**Records for processing**
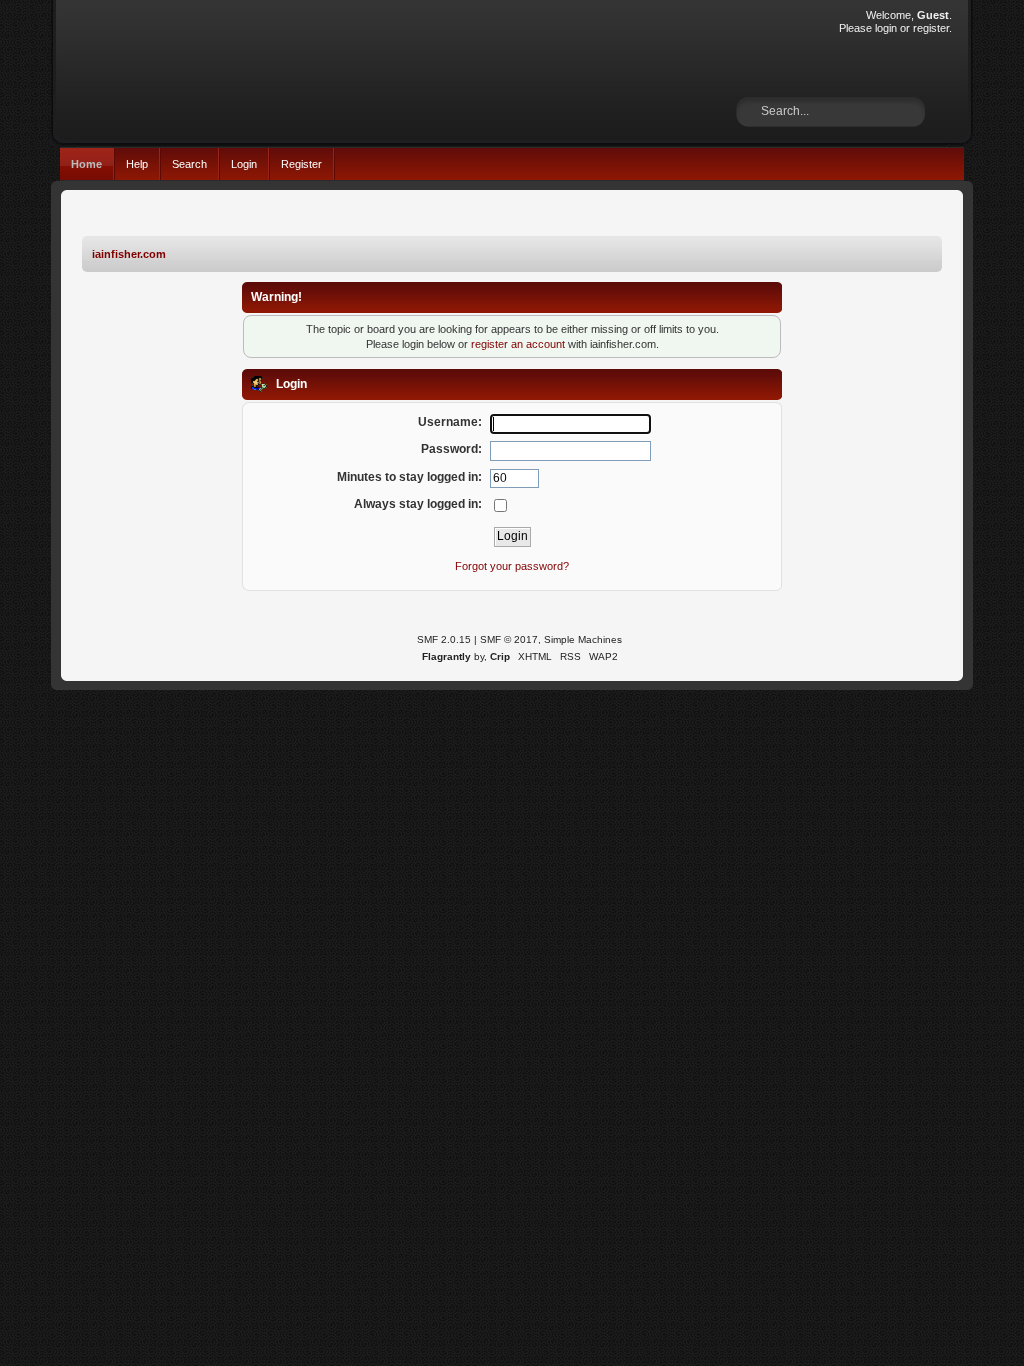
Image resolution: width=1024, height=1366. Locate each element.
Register (301, 164)
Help (137, 164)
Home (86, 164)
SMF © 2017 (509, 639)
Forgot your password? (512, 566)
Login (244, 164)
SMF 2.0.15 (444, 639)
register (931, 28)
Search (189, 164)
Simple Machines (583, 639)
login (886, 28)
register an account (518, 344)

**What is required**
Output each line exactly as shown above; no pictures go in the copy.

**Result**
Image resolution: width=1024, height=1366. Locate each element.
Register (301, 164)
Help (137, 164)
Home (86, 164)
SMF © 2017 (509, 639)
Forgot your password? (512, 566)
Login (244, 164)
SMF 2.0.15 (444, 639)
register (931, 28)
Search (189, 164)
Simple Machines (583, 639)
login (886, 28)
register an account (518, 344)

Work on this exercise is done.